# Take a chance and prepare to do some work



## Fallon (Nov 1, 2009)

Some factory in China is definitely pumping out these saws for all the name brand vendors. Over the years there have been some changes (worm gear box being separate or part of the casting, guide wheel arm mounting method). The various manufacturers do get some tweaks & the HF one has the weakest motor of the lot (an ancient Jet one with a 1/2hp motor I had was much more power than the 3/4hp HF one).

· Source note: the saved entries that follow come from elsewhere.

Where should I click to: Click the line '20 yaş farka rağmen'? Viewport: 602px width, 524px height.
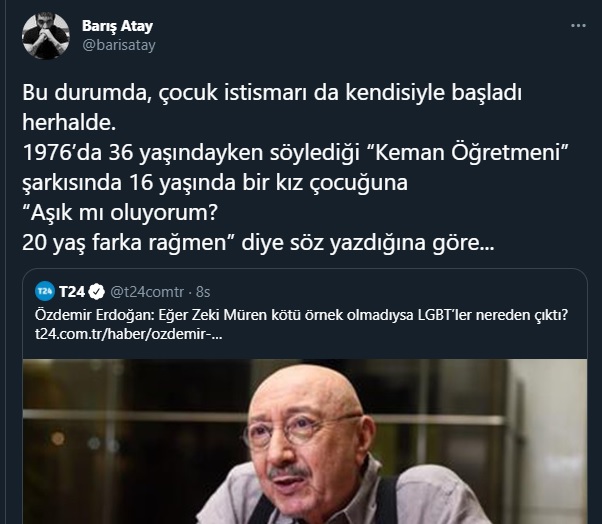click(258, 243)
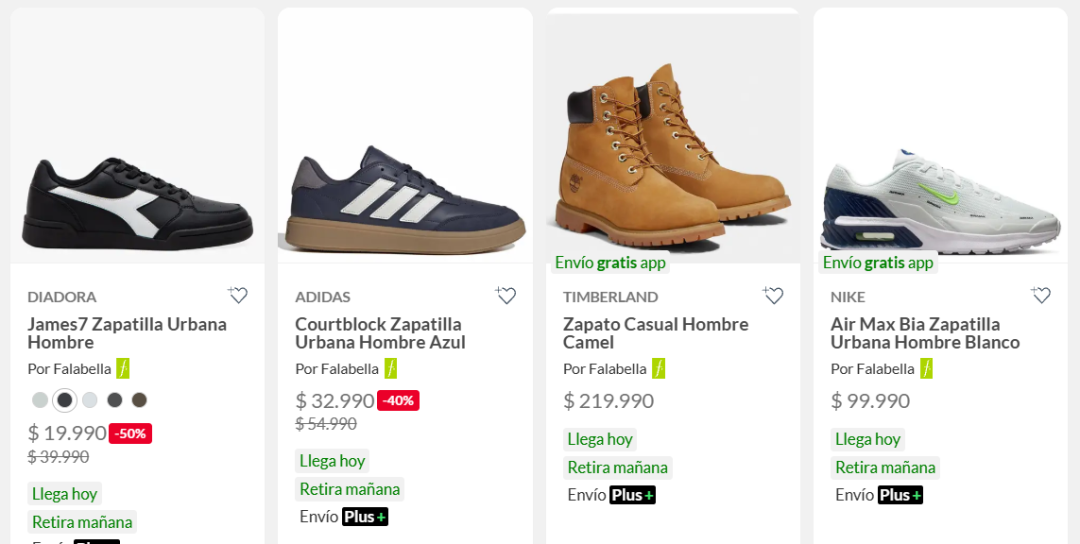Pick the pale blue Diadora color swatch
This screenshot has height=544, width=1080.
(90, 399)
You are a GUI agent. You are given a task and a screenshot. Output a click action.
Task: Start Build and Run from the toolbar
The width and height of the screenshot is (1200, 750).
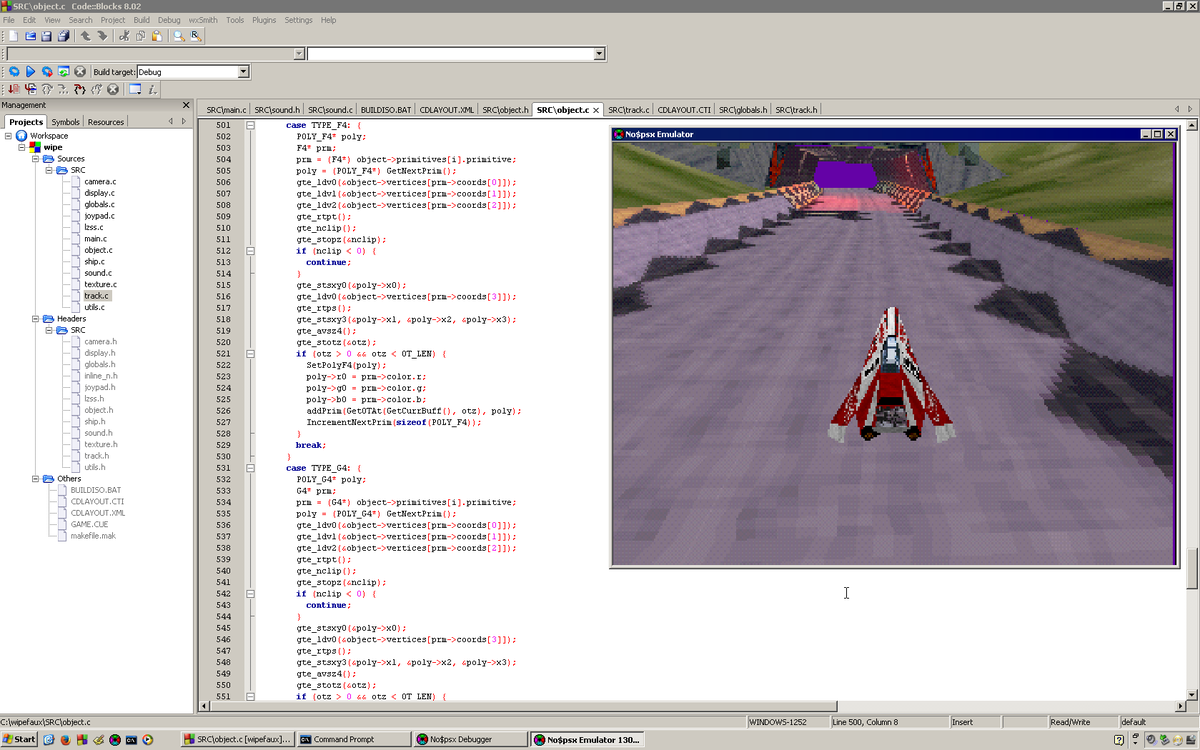[47, 71]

My original Jet did pretty well considering I got it from an estate sale in need of rewiring & with no legs. It ended up getting knocked over & breaking. I swapped the motor onto the used HF replacement one I got (it was way underpowered & in need of some TLC). I probably paid $150 for the both of em.

The 4×6 bandsaws are very generic & popular, lots of sites out there dedicated to tweaking them for better performance.
http://www.tinyisland.com/4x6bsFAQ.html
http://www.mini-lathe.com/Bandsaw/Bandsaw.htm


----------



## Bertha (Jan 10, 2011)

Thanks for the review, Purp. I've been looking around for a metal lathe. HF has a Central Machinery one for less than $800 on sale right now. I've also looked at the Grizzlys. I'm just going to play around, so I just can't pull the trigger. Maybe I'll take the gamble, like you did.


----------



## craftsman on the lake (Dec 27, 2008)

Nice review Sharon. I have a reciprocating hack saw that I've had for years. it works well. I've seen large chop saws for metal with bayflex wheels in them. I'll bet those work well. I might have one some day. For cuts that don't require a lot of precision a hand grinder is a nice tool too. I do a lot of welding and cut a fair amount of metal at times. have you put a chunk of metal in, say like a piece of angle iron?


----------



## Karson (May 9, 2006)

I bought a Sears metal bandsaw about 30 years ago and I've put it to great use. (I hate a hand hacksaw).

Looks like a great buy. Mine sits for over a year without use, even more so, now that I'm not suppose to use the electric welder.

Good luck.


----------



## b2rtch (Jan 20, 2010)

I have this saw for about 2 years ( I paid $169.00 for it, I believe). 
I did review on it. 
I do not use very often but when I do I am very happy with it. 
I am going to use quite a bit to cut 3/4" black pine this weekend to install a new gas line in the kitchen.
The one thing I do not like with this saw is how top heavy it is, even just moving it, it is dangerous as it tips over extremely easily.


----------



## Jon3 (Feb 28, 2007)

Hard to beat $299 with a 25% off coupon.

Once I clear some more shop space, one of these is on my todo list..


----------



## Kirk (Apr 20, 2007)

I bought the same one. Had major problems with it's ability to shut off, and cut just past it's table top. In the vertical position, forget it. Also, I had to cut off the corners of the clamp when making 45 degree cuts.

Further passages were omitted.